El mensaje enviado desde Puerto Rico, y re-enviado luego por amigos venezolanos, nos remite a otro terreno. Se trata de una convocatoria, muy bien diseñada gráficamente, a un concierto que Willie Colón ofrecerá el próximo octubre en la isla, como parte de la campaña que desarrollan los movimientos independentistas para exigir el desalojo de la marina de guerra norteamericana, instalada en la pequeña isla de Vieques. La página, además de permitir el acceso al site de Willie Colón —donde es posible incluso escuchar sus canciones— ofrece una información detallada sobre la biografía y la situación legal de los puertorriqueños presos por razones políticas en Estados Unidos y sobre las diversas formas de apoyarlos y luchar por su libertad.

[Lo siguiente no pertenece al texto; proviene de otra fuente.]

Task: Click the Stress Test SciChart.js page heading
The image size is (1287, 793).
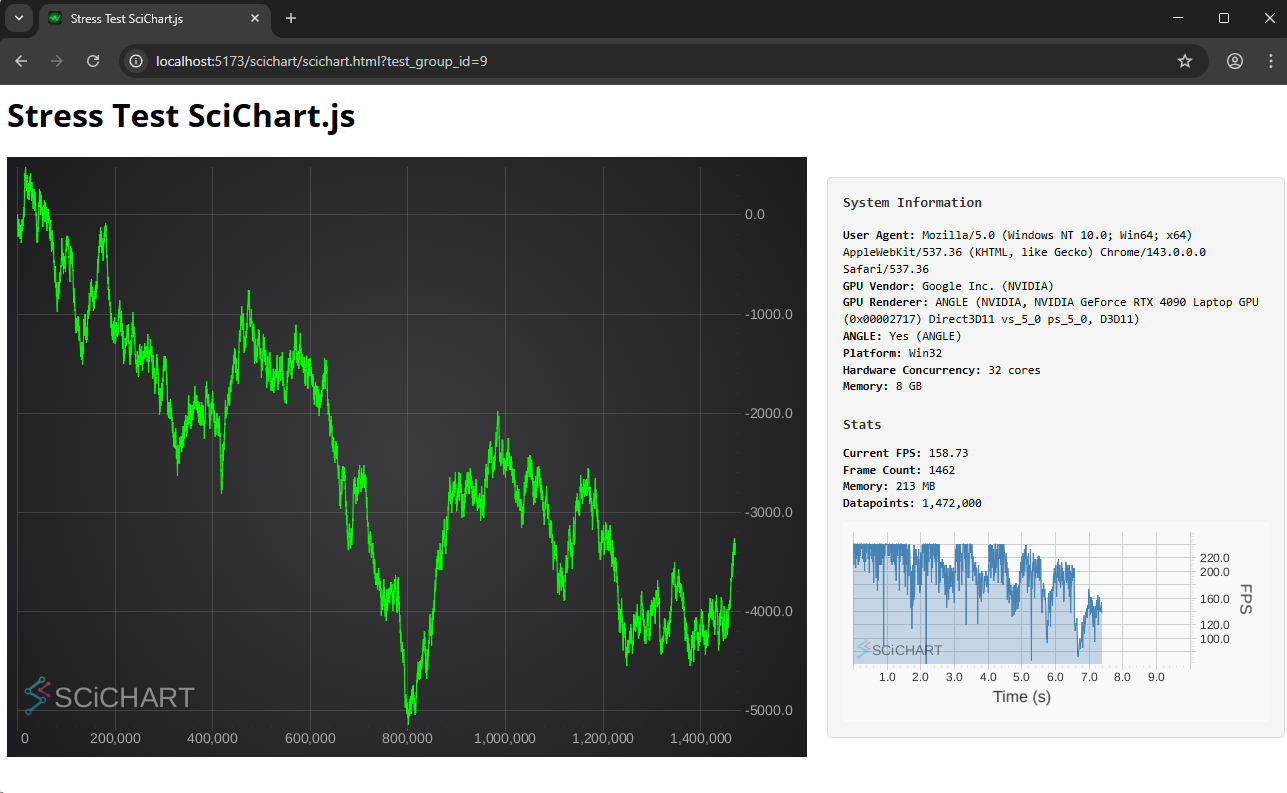Action: click(x=180, y=116)
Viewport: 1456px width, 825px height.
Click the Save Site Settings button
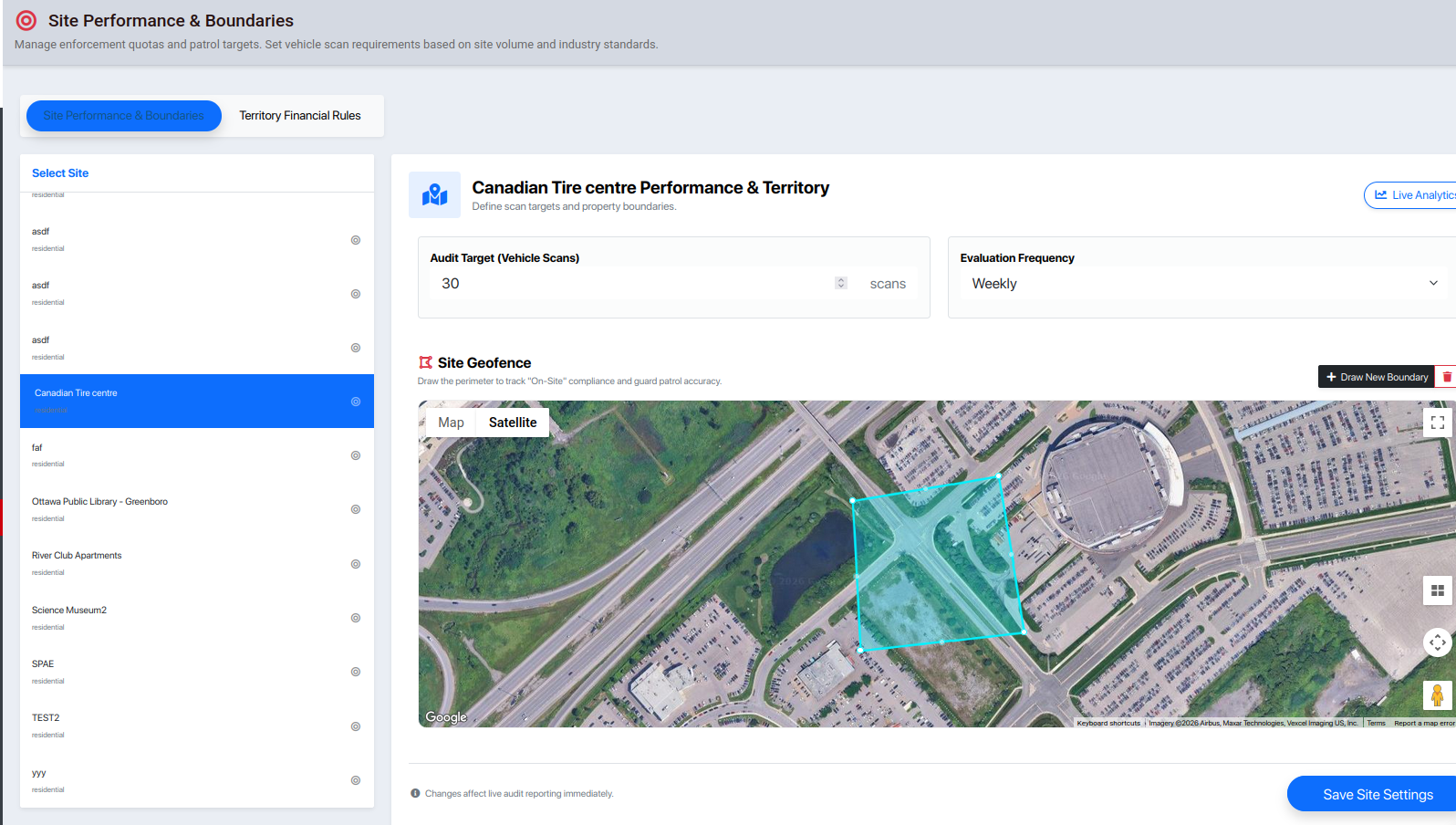[x=1377, y=795]
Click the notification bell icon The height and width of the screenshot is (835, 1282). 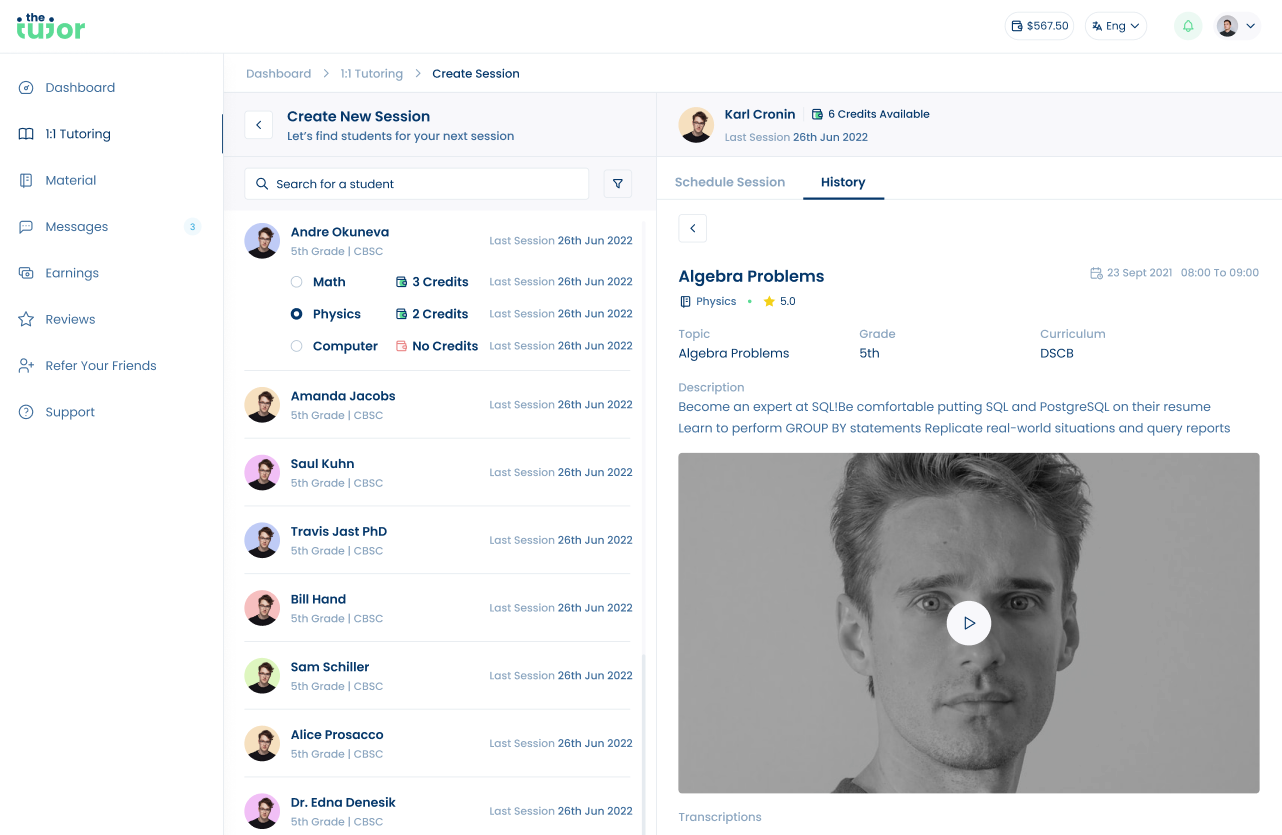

Caracas también se ha convertido en un gran centro de experiencias múltiples en el uso de la Internet. Un caso interesante lo constituye Caracas Café, una página web dedicada exclusivamente a ofrecer informaciones, noticias y juicios críticos sobre los diversos cafés que se abren y se cierran en la ciudad. Pero, a diferencia de las páginas de información gastronómica dominantes en nuestra prensa, caracas café se ha convertido en una suerte de paladín de los consumidores, castigando sin indulgencia la mala calidad o el pésimo servicio y premiando las bondades de algunos de los cafés que allí se reseñan.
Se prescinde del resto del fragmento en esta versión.